### Problem to solve
Give back an exact copy of the lines in the records below, from the line that has "Open Service Quotas from the account menu" through the line that has "Task: Click the sort", and nothing besides.
++++ Task inputs ++++
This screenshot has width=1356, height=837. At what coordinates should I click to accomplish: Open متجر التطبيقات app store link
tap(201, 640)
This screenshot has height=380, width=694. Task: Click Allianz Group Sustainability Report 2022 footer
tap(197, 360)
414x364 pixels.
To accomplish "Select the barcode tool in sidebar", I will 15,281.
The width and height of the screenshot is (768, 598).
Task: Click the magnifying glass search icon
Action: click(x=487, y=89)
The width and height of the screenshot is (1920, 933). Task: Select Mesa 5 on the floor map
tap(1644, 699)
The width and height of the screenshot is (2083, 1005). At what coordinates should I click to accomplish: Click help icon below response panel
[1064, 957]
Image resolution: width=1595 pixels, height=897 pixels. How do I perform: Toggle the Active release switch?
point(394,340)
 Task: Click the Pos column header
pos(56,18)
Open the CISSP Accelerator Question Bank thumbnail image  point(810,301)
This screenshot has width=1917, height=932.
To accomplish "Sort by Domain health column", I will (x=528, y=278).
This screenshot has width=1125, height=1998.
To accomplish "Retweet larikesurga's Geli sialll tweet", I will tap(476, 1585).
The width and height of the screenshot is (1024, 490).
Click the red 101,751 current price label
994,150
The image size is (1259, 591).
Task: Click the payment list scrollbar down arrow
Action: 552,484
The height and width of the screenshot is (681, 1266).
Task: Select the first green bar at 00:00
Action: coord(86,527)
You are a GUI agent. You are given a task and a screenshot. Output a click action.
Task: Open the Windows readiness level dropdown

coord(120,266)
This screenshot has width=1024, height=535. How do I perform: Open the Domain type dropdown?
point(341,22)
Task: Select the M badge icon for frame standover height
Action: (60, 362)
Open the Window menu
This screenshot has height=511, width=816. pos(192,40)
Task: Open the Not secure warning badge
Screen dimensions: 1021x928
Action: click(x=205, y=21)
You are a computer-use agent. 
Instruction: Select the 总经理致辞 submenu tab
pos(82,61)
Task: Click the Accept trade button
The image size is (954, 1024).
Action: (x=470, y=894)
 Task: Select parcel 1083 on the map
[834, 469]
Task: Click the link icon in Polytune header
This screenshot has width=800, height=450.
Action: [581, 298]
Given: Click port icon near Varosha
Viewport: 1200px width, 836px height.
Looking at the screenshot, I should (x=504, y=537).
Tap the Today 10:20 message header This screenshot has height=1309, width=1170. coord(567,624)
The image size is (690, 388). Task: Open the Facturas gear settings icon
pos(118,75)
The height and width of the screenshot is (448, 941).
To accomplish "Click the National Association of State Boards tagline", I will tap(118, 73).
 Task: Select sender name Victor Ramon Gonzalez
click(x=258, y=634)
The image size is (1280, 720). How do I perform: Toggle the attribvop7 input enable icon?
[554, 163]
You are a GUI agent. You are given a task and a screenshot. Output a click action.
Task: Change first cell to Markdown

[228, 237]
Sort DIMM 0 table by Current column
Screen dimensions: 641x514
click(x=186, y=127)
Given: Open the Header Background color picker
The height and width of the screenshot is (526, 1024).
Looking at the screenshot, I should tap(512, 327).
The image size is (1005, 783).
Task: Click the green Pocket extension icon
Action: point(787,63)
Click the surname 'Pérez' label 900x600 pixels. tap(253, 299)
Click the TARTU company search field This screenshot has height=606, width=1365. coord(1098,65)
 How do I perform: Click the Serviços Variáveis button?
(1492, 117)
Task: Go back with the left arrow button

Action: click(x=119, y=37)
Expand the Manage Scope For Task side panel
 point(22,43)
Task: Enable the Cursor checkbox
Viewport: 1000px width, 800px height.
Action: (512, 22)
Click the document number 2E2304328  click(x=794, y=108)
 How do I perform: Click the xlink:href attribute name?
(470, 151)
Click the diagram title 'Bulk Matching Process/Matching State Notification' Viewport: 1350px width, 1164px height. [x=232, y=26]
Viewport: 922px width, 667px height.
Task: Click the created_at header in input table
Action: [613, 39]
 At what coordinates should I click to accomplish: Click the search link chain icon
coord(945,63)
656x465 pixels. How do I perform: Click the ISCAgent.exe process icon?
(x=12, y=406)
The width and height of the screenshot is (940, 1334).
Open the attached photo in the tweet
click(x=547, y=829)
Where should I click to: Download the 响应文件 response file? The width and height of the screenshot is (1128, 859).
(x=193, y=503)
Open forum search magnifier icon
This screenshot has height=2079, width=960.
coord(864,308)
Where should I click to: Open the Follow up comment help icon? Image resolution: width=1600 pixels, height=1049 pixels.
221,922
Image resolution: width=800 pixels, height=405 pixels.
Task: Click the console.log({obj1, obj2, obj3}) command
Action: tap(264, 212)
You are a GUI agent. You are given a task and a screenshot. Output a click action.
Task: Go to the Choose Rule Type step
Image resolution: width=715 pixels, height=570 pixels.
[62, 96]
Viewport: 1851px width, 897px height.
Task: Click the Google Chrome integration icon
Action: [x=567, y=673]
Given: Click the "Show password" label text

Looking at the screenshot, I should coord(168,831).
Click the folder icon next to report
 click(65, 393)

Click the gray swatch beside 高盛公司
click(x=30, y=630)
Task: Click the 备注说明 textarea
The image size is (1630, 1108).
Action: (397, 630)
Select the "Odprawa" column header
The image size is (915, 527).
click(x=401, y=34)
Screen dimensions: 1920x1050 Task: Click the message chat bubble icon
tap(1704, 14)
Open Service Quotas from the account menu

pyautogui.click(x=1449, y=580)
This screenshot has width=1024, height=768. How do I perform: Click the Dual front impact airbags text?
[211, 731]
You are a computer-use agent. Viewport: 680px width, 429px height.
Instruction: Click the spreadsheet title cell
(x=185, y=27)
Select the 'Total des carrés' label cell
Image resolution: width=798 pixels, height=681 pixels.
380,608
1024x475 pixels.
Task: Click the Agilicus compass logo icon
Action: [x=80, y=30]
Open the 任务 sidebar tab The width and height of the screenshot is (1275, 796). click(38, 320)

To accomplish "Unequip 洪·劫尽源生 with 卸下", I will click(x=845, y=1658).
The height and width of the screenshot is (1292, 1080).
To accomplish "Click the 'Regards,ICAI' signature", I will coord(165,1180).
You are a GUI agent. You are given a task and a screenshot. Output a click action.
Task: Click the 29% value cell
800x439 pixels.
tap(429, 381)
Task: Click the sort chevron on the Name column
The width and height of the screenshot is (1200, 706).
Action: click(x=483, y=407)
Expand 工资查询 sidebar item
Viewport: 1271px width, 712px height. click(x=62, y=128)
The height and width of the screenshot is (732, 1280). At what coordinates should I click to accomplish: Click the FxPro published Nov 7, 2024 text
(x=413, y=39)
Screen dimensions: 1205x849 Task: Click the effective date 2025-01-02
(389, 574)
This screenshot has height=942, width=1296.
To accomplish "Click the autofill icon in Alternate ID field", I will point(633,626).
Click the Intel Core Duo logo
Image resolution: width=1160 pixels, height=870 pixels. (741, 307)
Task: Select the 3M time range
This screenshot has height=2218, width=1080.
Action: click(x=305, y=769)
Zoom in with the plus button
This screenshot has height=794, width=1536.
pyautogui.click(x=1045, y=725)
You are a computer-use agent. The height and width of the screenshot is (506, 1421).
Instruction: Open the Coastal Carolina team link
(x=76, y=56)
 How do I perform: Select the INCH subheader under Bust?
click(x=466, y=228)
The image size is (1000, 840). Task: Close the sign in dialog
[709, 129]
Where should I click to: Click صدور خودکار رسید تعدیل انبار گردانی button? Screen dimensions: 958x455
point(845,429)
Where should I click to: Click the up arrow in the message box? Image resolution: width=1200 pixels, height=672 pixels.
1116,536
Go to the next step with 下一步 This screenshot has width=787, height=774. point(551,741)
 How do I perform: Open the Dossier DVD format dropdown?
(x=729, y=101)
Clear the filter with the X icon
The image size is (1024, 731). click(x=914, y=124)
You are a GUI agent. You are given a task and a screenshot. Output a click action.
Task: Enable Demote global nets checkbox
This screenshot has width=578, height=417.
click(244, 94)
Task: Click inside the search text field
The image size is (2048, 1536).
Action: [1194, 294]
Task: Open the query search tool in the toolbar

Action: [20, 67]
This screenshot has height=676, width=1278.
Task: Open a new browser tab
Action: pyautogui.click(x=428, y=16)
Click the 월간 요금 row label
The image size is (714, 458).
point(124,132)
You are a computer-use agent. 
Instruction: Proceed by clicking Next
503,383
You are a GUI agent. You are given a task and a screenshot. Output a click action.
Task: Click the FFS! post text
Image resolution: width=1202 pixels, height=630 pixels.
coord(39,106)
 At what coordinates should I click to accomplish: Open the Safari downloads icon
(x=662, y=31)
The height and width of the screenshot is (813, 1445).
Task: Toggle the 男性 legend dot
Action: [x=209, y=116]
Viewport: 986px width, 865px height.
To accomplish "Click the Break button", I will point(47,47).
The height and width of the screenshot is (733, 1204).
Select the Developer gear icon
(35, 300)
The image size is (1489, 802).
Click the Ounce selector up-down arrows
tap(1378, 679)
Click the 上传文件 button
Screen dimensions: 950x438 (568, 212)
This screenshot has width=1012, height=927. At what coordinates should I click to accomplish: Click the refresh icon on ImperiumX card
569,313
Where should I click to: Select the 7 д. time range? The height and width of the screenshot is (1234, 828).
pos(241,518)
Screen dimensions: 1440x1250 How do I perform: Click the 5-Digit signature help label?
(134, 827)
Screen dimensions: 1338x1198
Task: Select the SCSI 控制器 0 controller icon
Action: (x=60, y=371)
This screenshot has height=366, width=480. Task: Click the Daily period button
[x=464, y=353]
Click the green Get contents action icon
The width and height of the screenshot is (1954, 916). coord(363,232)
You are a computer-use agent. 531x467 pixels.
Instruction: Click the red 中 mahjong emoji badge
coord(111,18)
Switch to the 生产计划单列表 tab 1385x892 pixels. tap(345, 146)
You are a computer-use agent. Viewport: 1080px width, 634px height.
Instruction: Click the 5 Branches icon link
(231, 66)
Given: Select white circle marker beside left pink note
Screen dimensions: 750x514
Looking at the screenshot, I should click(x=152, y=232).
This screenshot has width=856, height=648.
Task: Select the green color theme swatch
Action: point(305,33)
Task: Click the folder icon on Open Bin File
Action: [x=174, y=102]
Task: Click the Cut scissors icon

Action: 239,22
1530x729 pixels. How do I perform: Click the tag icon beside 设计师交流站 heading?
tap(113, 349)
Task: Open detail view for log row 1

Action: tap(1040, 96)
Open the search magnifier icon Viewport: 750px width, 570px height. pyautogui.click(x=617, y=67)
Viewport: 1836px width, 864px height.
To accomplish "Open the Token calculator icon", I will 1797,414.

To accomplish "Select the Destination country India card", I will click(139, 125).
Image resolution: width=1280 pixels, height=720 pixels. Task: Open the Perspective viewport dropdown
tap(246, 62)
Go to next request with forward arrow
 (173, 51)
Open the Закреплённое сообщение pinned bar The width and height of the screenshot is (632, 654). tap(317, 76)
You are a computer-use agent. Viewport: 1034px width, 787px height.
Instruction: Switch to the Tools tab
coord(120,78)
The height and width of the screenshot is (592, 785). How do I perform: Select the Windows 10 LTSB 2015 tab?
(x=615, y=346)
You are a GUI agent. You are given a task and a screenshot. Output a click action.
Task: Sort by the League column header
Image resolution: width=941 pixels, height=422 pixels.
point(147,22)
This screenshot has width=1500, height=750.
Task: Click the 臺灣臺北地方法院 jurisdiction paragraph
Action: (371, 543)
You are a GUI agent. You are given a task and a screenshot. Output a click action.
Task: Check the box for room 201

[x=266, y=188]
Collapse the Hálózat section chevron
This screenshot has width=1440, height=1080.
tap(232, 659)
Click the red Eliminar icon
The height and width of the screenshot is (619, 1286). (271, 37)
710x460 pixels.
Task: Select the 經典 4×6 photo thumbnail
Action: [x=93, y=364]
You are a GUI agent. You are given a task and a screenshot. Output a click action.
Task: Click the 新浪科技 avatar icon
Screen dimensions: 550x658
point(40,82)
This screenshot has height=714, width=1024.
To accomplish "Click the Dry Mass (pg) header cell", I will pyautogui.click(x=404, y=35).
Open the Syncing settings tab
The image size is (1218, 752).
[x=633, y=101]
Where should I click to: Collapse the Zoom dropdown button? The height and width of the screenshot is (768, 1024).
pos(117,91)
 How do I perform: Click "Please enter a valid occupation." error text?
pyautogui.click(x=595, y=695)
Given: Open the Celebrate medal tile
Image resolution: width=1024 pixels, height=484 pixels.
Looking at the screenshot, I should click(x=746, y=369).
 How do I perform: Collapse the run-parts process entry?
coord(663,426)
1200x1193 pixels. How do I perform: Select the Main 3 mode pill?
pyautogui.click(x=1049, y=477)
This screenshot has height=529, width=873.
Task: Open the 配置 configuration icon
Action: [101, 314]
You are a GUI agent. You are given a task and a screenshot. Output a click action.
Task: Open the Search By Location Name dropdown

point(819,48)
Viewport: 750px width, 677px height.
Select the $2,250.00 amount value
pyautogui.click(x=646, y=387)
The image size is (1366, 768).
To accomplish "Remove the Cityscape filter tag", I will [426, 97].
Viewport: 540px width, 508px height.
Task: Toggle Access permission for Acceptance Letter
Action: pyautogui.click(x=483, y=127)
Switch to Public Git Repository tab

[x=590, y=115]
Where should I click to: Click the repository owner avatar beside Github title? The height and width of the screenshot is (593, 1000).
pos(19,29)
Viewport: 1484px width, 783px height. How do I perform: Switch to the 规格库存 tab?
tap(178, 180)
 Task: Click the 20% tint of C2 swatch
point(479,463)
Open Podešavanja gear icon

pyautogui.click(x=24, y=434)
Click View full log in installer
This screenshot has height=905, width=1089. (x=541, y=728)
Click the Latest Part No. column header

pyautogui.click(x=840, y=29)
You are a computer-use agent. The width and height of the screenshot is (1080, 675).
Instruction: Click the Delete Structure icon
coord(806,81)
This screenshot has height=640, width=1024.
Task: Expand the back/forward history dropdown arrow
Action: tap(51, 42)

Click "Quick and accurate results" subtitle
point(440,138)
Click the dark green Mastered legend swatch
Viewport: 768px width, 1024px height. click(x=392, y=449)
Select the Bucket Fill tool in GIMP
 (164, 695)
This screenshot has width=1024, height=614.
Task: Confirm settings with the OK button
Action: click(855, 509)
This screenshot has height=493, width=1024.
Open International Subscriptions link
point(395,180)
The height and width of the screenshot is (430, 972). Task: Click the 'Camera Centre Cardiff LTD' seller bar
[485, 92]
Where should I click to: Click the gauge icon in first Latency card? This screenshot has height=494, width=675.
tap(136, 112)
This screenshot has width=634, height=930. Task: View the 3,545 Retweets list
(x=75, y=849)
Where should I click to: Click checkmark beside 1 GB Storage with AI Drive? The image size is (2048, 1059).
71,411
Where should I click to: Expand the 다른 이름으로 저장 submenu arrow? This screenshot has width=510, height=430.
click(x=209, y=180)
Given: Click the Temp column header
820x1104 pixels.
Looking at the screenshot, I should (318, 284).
++++
### Reply
Open Service Quotas from the account menu

pyautogui.click(x=1449, y=580)
This screenshot has width=1024, height=768. How do I perform: Click the Dual front impact airbags text?
[211, 731]
You are a computer-use agent. Viewport: 680px width, 429px height.
Instruction: Click the spreadsheet title cell
(x=185, y=27)
Select the 'Total des carrés' label cell
Image resolution: width=798 pixels, height=681 pixels.
380,608
1024x475 pixels.
Task: Click the Agilicus compass logo icon
Action: [x=80, y=30]
Open the 任务 sidebar tab The width and height of the screenshot is (1275, 796). click(38, 320)

To accomplish "Unequip 洪·劫尽源生 with 卸下", I will click(x=845, y=1658).
The height and width of the screenshot is (1292, 1080).
To accomplish "Click the 'Regards,ICAI' signature", I will coord(165,1180).
You are a GUI agent. You are given a task and a screenshot. Output a click action.
Task: Click the 29% value cell
800x439 pixels.
tap(429, 381)
Task: Click the sort chevron on the Name column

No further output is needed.